◆ WHAT YOU HAVE TO DO
In the records below, some lines hold the word "Task". Copy each of those lines.

[THE INPUT Boundary: Start]

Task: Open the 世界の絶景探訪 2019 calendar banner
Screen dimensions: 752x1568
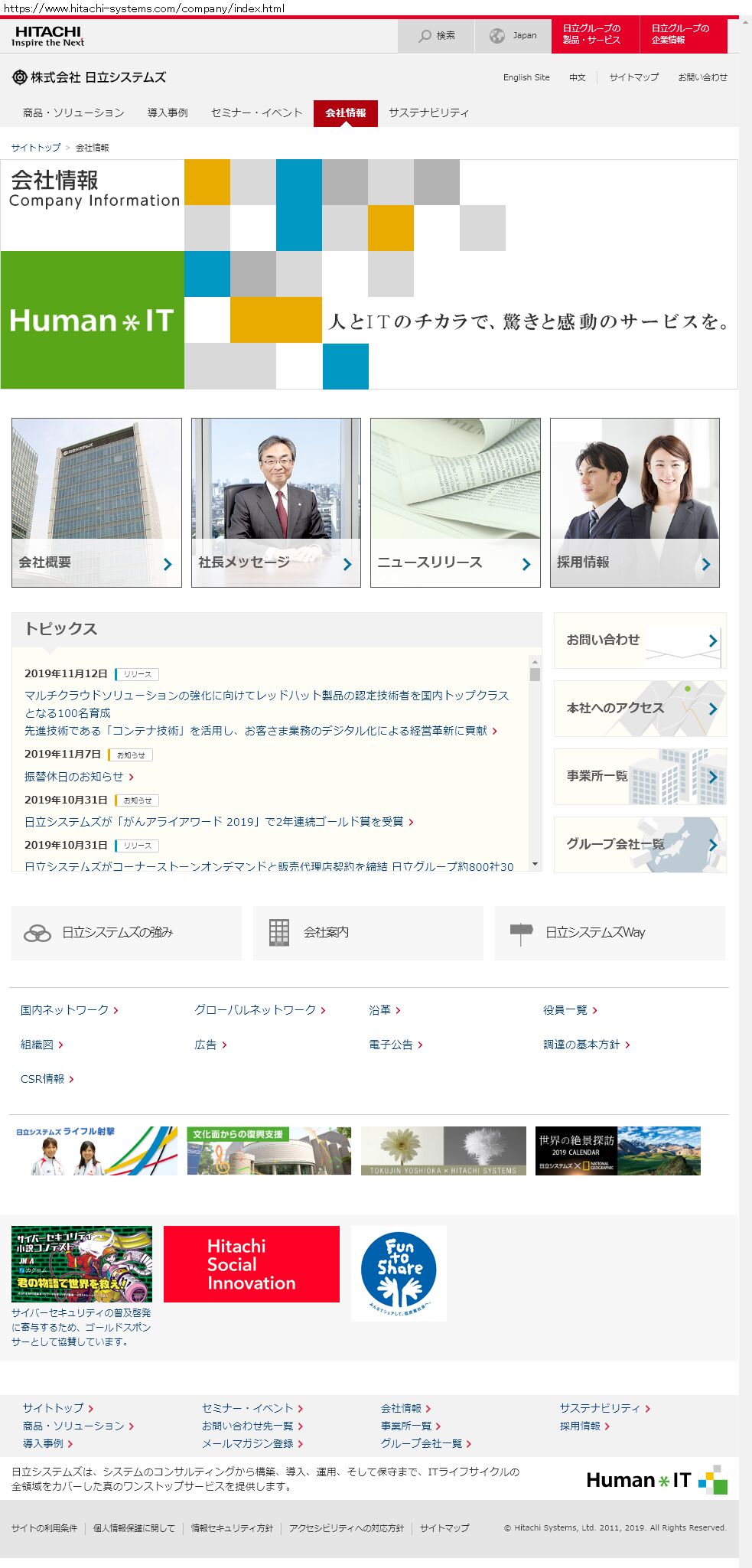Action: coord(617,1150)
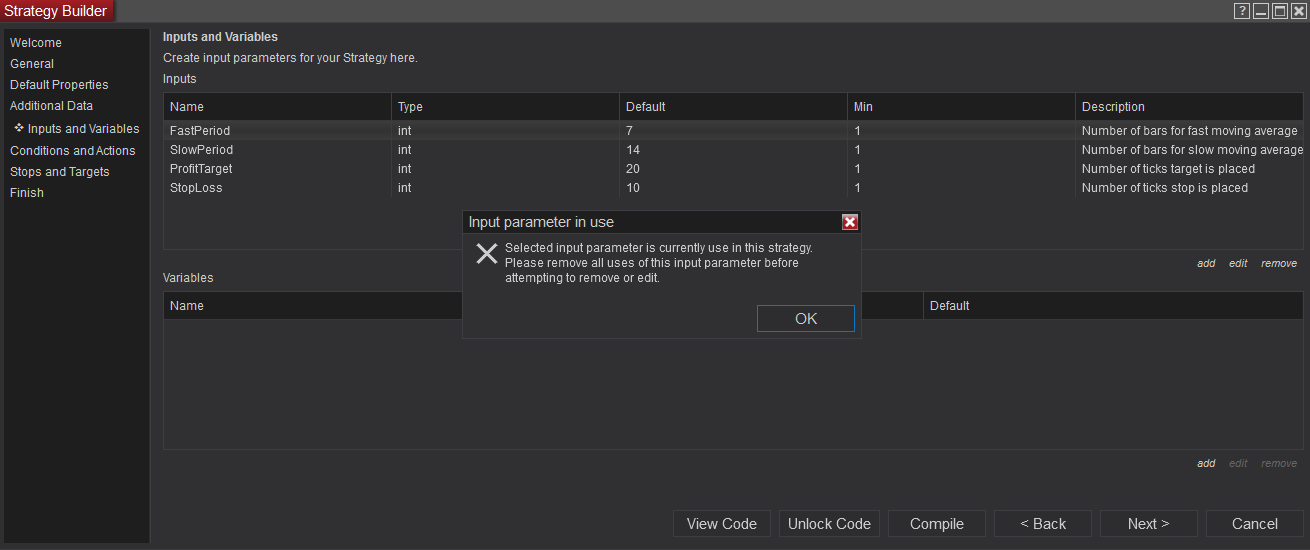Click OK in the error dialog
Image resolution: width=1310 pixels, height=550 pixels.
(x=805, y=318)
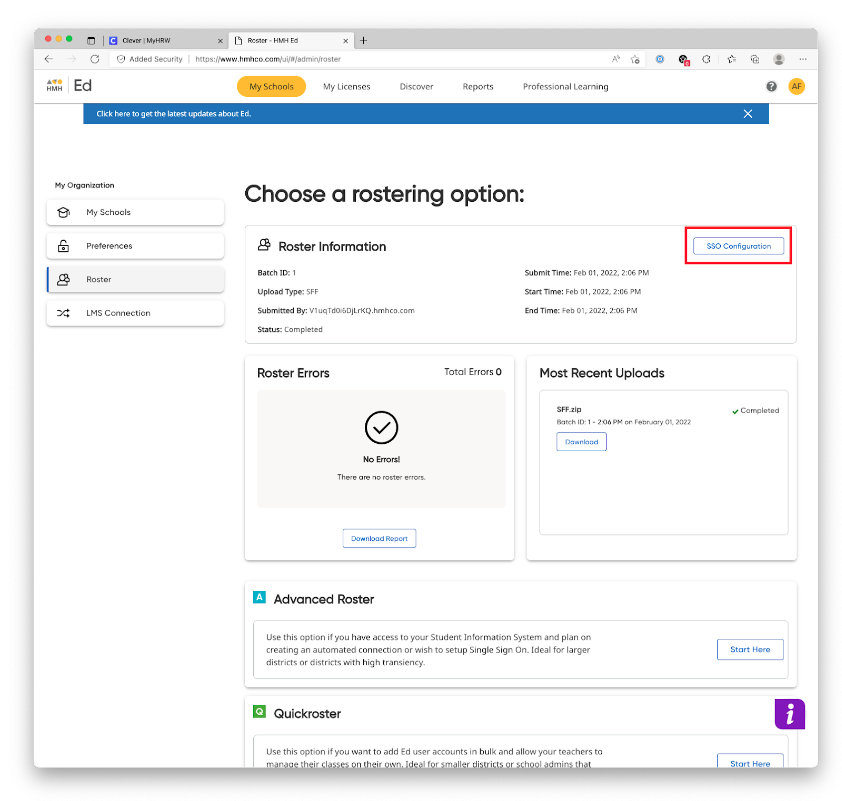Download the SFF.zip upload file
This screenshot has height=801, width=842.
point(581,441)
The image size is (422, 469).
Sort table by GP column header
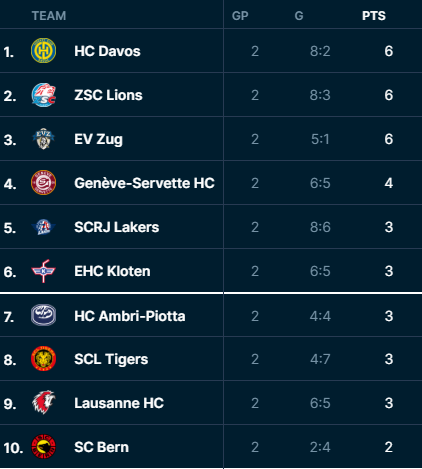(240, 16)
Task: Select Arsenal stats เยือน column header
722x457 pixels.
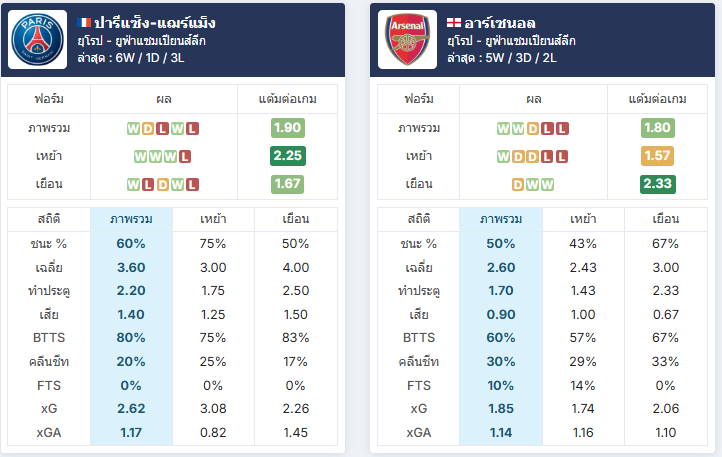Action: point(665,219)

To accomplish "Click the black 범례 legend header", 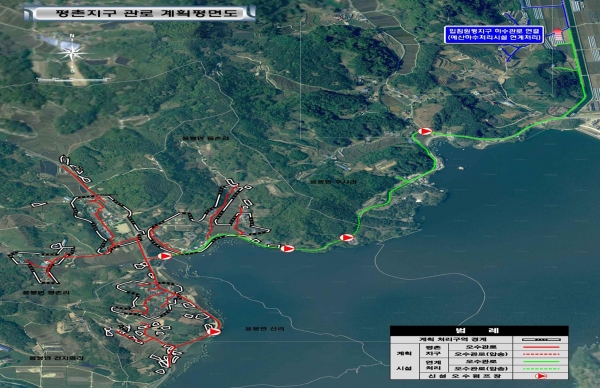I will [x=479, y=331].

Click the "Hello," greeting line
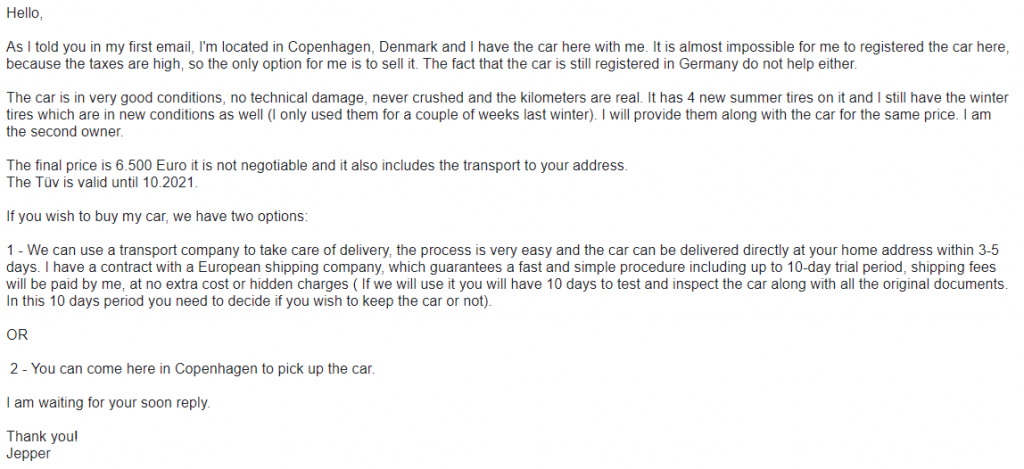coord(24,13)
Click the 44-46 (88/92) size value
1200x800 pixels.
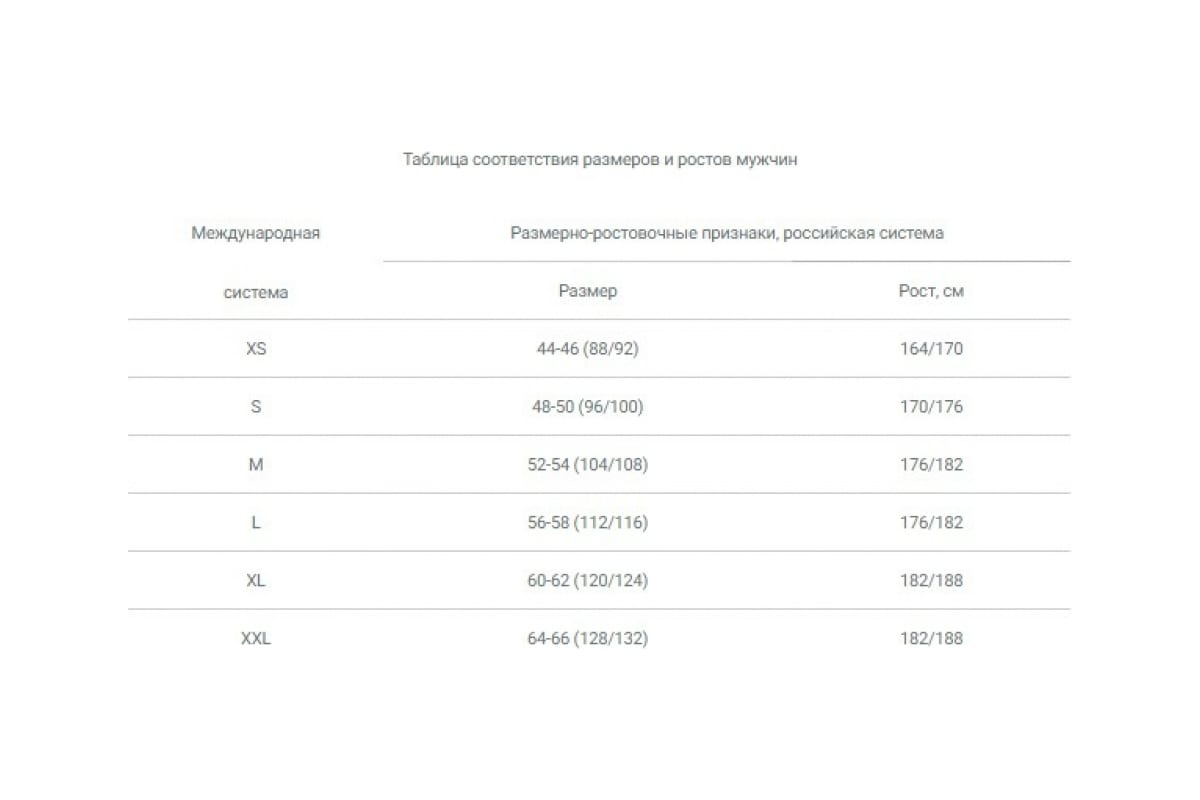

[THE INPUT Boundary: End]

◆ WRITTEN SOLUTION
Task: Open the 世界の絶景探訪 2019 calendar banner
Task: Select Arsenal stats เยือน column header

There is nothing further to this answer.